Add support for IKS and ROKS clusters on classic infra #336

bhpratt · 2024-05-03T18:29:44Z

Description

Currently the module agents only run on VPC infra clusters. Upon review, this is due to the name lookup. So, the main change is to add a block to allow the module to look up the name of a classic cluster:

data "ibm_container_cluster" "cluster" {
    count             = var.is_vpc == false ? 1 : 0
    name              = var.cluster_id
    resource_group_id = var.cluster_resource_group_id
  }

This implementation requires a new variable: is_vpc_cluster that will be toggled by the user. Default is true.

Additional changes were to add a new test case and update example to test a classic cluster.

Outstanding questions:

I included some new blocks and updated fields in examples/basic to avoid duplicating lots of terraform blocks in a new example. Is this ok, or should I split this out into examples/classic and duplicate the observability blocks?
Tests dynamically choose region based on the usage in the account for VPC. These regions don't match directly to classic data centers. Right now TestRunBasicAgentsClassic uses the default syd01 data center. Do I need to update this behavior?

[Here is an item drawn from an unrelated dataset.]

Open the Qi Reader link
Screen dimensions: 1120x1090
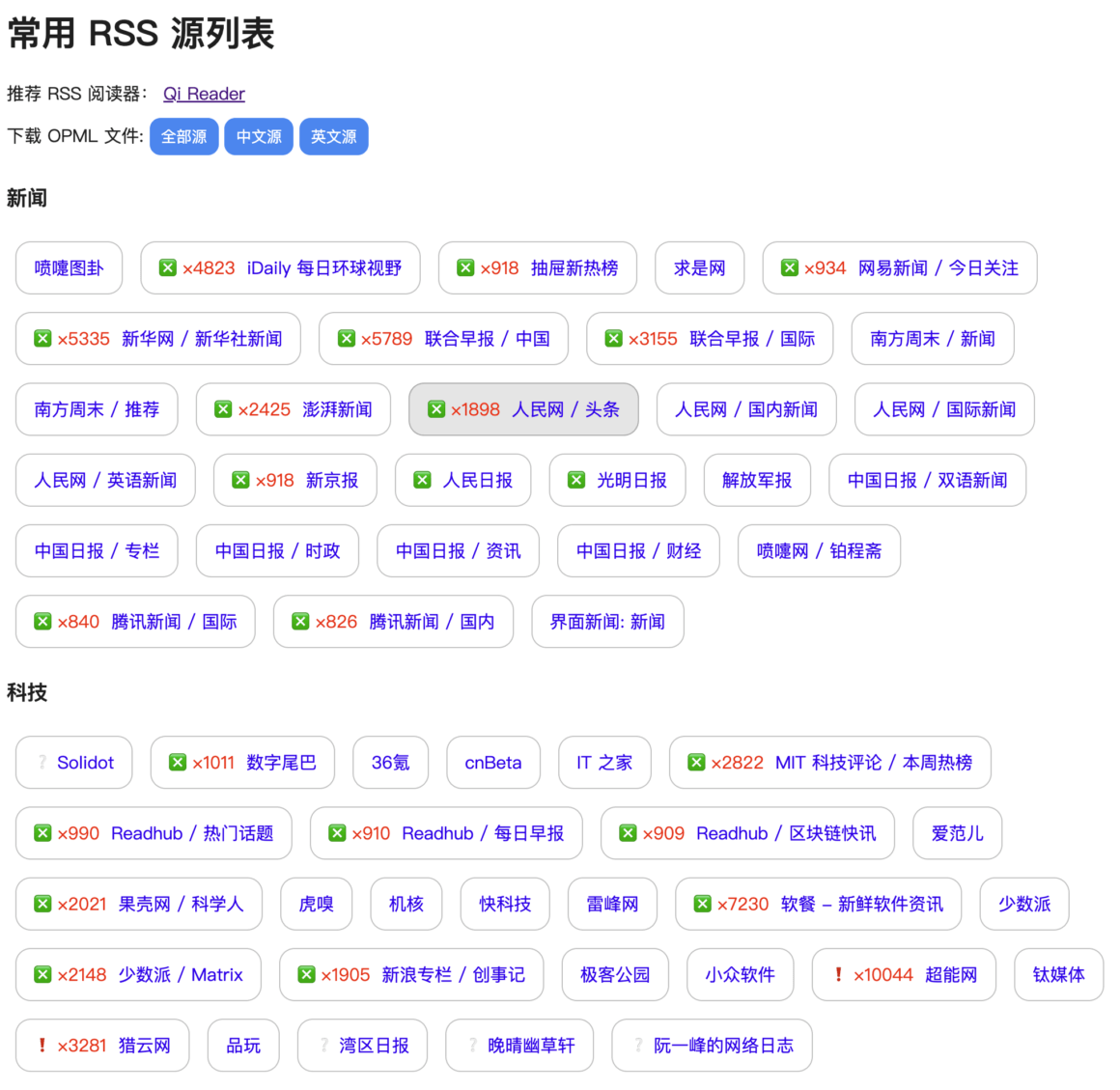pos(204,94)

Discussed above w/Conall. Will keep as is.

make run-tests-local
...
--- PASS: TestRunBasicAgentsKubernetes (1931.12s)
...
--- PASS: TestRunBasicAgentsClassic (2026.78s)
...
--- PASS: TestRunBasicAgents (2071.10s)
...
--- PASS: TestRunUpgrade (2160.04s)
PASS
ok  	github.com/terraform-ibm-modules/terraform-ibm-observability-agents	2161.337s

Release required?

No release
Patch release (x.x.X)
Minor release (x.X.x)
Major release (X.x.x)

Release notes content

Run the pipeline

If the CI pipeline doesn't run when you create the PR, the PR requires a user with GitHub collaborators access to run the pipeline.

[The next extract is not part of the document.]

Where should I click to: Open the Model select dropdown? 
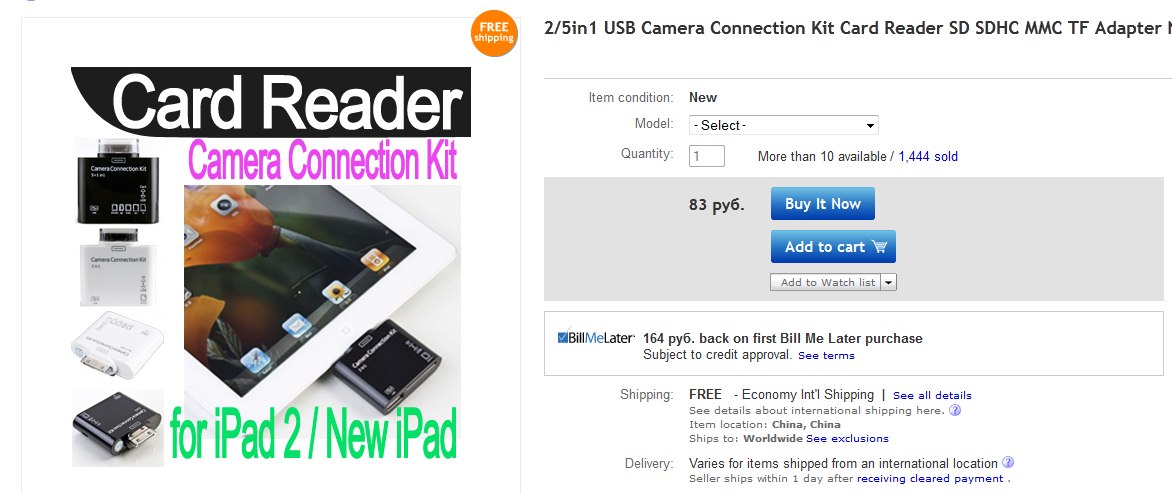pyautogui.click(x=783, y=125)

Run the CI pipeline when the PR is ready for review and you expect tests to pass. Add a comment to the PR with the following text:

/run pipeline

Checklist for reviewers

If relevant, a test for the change is included or updated with this PR.
If relevant, documentation for the change is included or updated with this PR.

For mergers

Use a conventional commit message to set the release level. Follow the guidelines.
Include information that users need to know about the PR in the commit message. The commit message becomes part of the GitHub release notes.
Use the Squash and merge option.

variables.tf

ocofaigh · 2024-05-20T18:00:55Z

/run pipeline

ocofaigh · 2024-05-20T19:44:25Z

@bhpratt Have you tried to deploy locally on a classic cluster? The test failed with below error, but no way to know why unless you locally deploy and check cluster logs

TestRunBasicAgentsClassic 2024-05-20T19:05:56Z retry.go:99: Returning due to fatal error: FatalError{Underlying: error while running command: exit status 1; ╷
│ Error: local-exec provisioner error
│ 
│   with module.observability_agents.helm_release.cloud_monitoring_agent[0],
│   on ../../main.tf line 203, in resource "helm_release" "cloud_monitoring_agent":
│  203:   provisioner "local-exec" {
│ 
│ Error running command '../../scripts/confirm-rollout-status.sh sysdig-agent
│ ibm-observe': exit status 1. Output: Waiting for daemon set "sysdig-agent"
│ rollout to finish: 0 of 1 updated pods are available...
│ error: timed out waiting for the condition
│ 
╵}

bhpratt · 2024-05-21T17:55:25Z

Yes - ran local tests. Ran again today and all succeeded, including TestRunBasicAgentsClassic:

ibm_container_cluster.cluster[0]: Destruction complete after 5m11s

Destroy complete! Resources: 10 destroyed.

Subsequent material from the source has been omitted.